Speaking of interesting times, the brief flight of the Bloomberg was one to behold. Of all people on earth, Michael Bloomberg knows and respects the power of advertising. He has made himself very, very rich on advertising. As an aside, I am not very, very rich, and I, too, publish a business magazine. Something, here, is not fair. I am still quite short of $68 billion US, and it has to be the fault of the advertisers. As reparations, I suggested to Lee Ann that I set up a GoFundMe page, but she said, “Why don’t you just forget it?” Interesting question. I’m working on it.

So Bloomberg sank somewhere between $500 million and $1 billion US into advertising himself, and he accomplished the most visible, most excruciating, most expensive and most telling political face-plant in the history of American politics. And they have had some doozies.


So what happened? It can’t be that advertising doesn’t work, because it does. Bloomberg knows it does, and he leveraged his knowledge and his resources, but fell flat.

Like JIT, I figured this would not work. It won’t work for the same reason Wood Industry and Bloomberg Business News DO work. (Nice to see those two titles keeping company, eh?) People will do anything for the right information. They will also do anything to people that try to play them for fools.

So Bloomberg, enchanted by the bright, shiny objects created by the consultants and seminar-givers on the ancillary products surrounding publishing, drank the Kool-Aid instead of selling it. Instead of sticking with his core business of business publishing, he hired legions of “influencers.” If you don’t know what influencers are, look it up on Google, for lack of any remaining credible lexicon. My definition of an influencer is “pajama boy.”

I got irked with the idea of “influencers” a few years ago, approximately 68 seconds after the first time I heard it. I did not find it “interesting.” I found it fraudulent. In fact, I even asked you, the “market” who you thought is the most-recognized personality in the entire industry in North America in our annual survey. Granted, the question was tongue-in-cheek, but the responses were real people, and over 90 percent of you said it’s me, with Mike Holmes running a distant second. Influencers R Us.

Bloomberg took himself too seriously, and he took his audience too lightly. He forgot that buying ads is not a matter of broadcast minutes, “native content,” influencers or unique page views. It’s a matter of connecting with an audience and sharing valuable information – stuff people want to know.

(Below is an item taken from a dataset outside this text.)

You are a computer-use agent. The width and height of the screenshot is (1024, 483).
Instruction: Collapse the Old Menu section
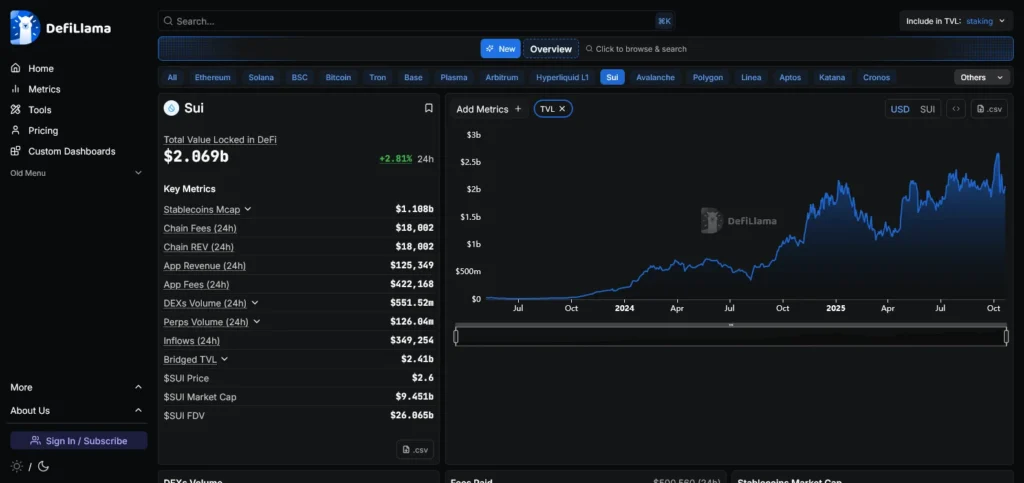138,173
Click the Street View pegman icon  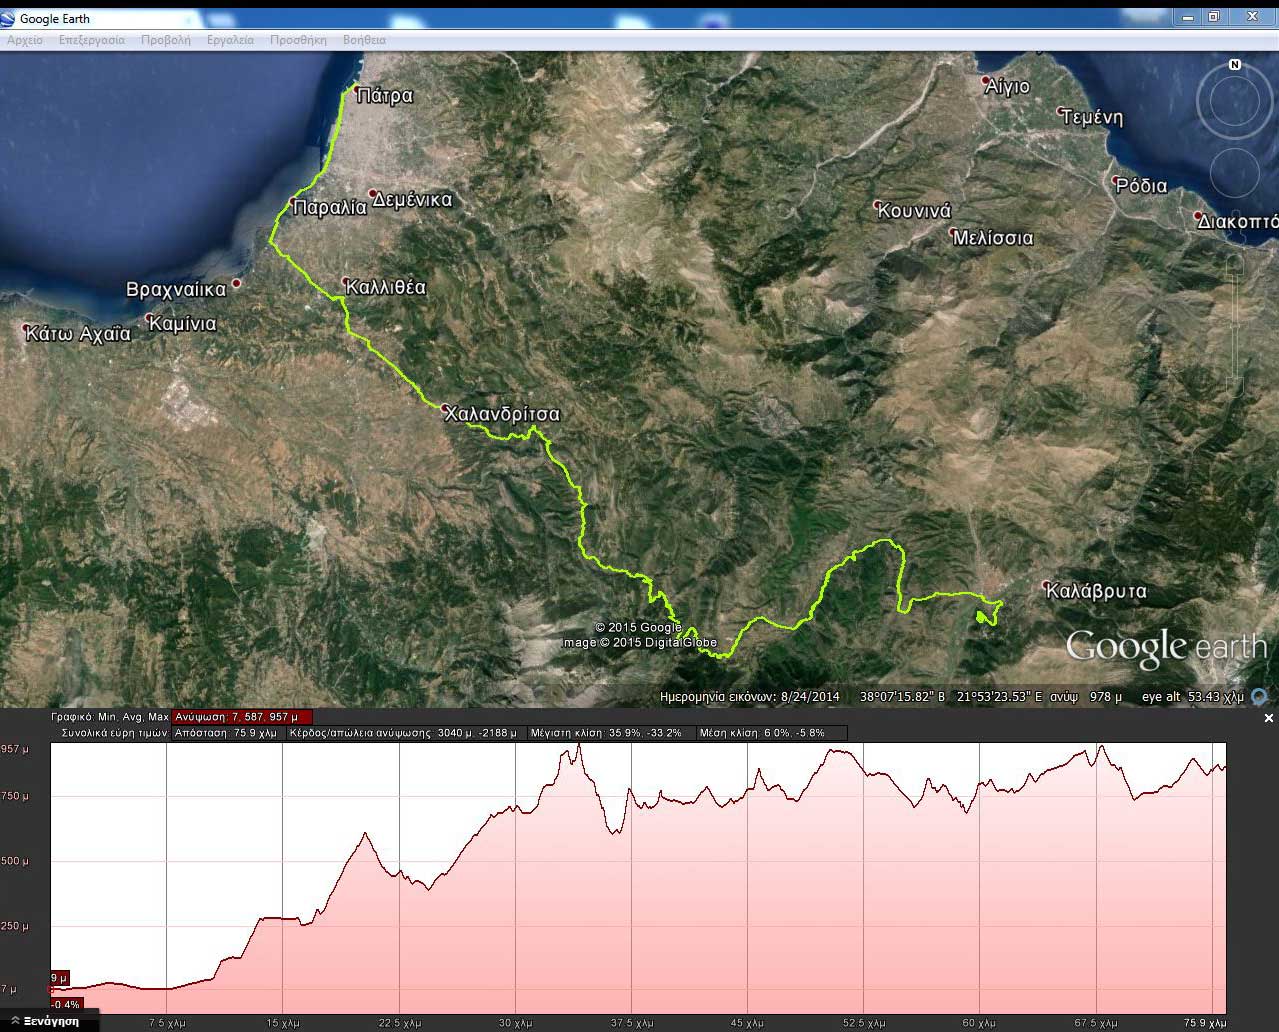(1234, 264)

If you want to know how to make reparations for the advertisers’ slight in not giving me $68 billion, don’t feel you need to pay it off in one lump. Anything is appreciated, and I’ll let you know how to send it as soon as Lee Ann will let me.

In the interim, watch for our next issue. It’s coming soon, will have actual, original, relevant content, will have ads from people that actually know what you’re doing and what you need without Chinese espionage and I am not running for president. Yet.